To Cole, the answer is clear: Government “violates no constitutionally protected religious liberty by imposing laws of general applicability — such as anti-discrimination mandates — on the religious and nonreligious alike.”
It’s going to be nasty. When foes of school desegregation and abortion lost in the Supreme Court, they turned to the First Amendment in search of religious exemptions. Same-sex marriage completes that unholy trinity in Americans’ partisan cultural wars.
To underline the weakness of Davis’ free exercise argument, Cole turns to Justice Antonin Scalia in a 1990 decision. Two Oregon men were fired for using hallucinogenic peyote in Native American rituals. The court majority upheld the Oregon law banning peyote.
Scalia wrote that being subjected to a general rule, neutrally applied to all, does not raise a valid claim under the First Amendment’s free exercise of religion clause, even if the rule burdens the exercise of one’s religion.
Scalia reasoned that to allow religious objectors to opt out of generally applicable laws would, quoting an 1878 Supreme Court precedent, “make the professed doctrines of religious belief superior to the law of the land, and in effect … permit every citizen to become a law unto himself.”
The court, Cole wrote, accordingly ruled that laws implicate the free exercise clause only if they specifically target or disfavor religion, not if they merely impose general obligations on all that some religiously scrupled individuals find burdensome.
Cole also cited the 1983 decision denying Bob Jones University’s federal tax exemption as a religious institution because it banned interracial dating among students.
There, the court said the government’s “compelling interest” in eradicating racial discrimination “outweigh[ed] whatever burden denial of tax benefits places on petitioners’ exercise of their religious beliefs.”
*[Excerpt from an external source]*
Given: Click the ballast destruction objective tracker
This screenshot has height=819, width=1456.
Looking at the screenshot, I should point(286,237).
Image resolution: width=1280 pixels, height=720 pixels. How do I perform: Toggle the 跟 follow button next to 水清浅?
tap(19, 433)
Anticipating Davis’ options, Cole concluded that “under these precedents, the Constitution plainly does not compel states to grant religious exemptions to laws requiring the equal treatment of same-sex marriages. Laws recognizing same-sex marriages impose a general obligation, do not single out any religion for disfavored treatment, and in any event further the state’s compelling interest in eradicating discrimination against gay men and lesbians.”
Cole continued, writing, “Justice Robert Jackson got the balance right when he stated, in 1944, that limits on religious freedom ‘begin to operate whenever [religious] activities begin to affect or collide with liberties of others or of the public.’ James Madison struck the same balance, noting that religion should be free of regulation only ‘where it does not trespass on private rights or the public peace.’ ”
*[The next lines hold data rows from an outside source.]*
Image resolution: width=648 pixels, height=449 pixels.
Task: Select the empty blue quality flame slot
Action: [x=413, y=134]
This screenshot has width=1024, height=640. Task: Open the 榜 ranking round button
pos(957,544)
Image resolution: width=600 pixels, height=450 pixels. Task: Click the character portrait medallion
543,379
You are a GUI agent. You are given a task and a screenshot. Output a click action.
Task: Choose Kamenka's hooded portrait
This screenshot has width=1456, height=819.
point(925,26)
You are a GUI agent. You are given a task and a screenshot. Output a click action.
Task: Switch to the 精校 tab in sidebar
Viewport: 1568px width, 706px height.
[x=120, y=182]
“Many of the state laws specifically single out religious objections to same-sex marriage for favorable treatment may itself pose constitutional issues under the First Amendment’s clause prohibiting the establishment of religion,” Cole added.
“While states are permitted some leeway to accommodate religion, the establishment clause forbids states from favoring specific religions over others, or religion over nonreligion. And when states accommodate a religious believer by simply shifting burdens to third parties, such as when religiously motivated employers are permitted to deny benefits to same-sex spouses of their employees, the state impermissibly takes sides, favoring religion.
“… State laws granting exemptions for religious objectors to same-sex marriage both give preference to religious over other conscientious objections and shift burdens to same-sex couples. Such favoritism is not only not warranted by the free exercise clause, but may be prohibited by the establishment clause.”
If there is a positive glimmer in the Kim Davis fiasco, it’s the coverage of support she’s getting from GOP presidential aspirants. They’ve lined up behind her claim to the right to screen applicants for marriage licenses according to her religion. Ohio’s John Kasich is an honorable exception; it’s the law, obey it.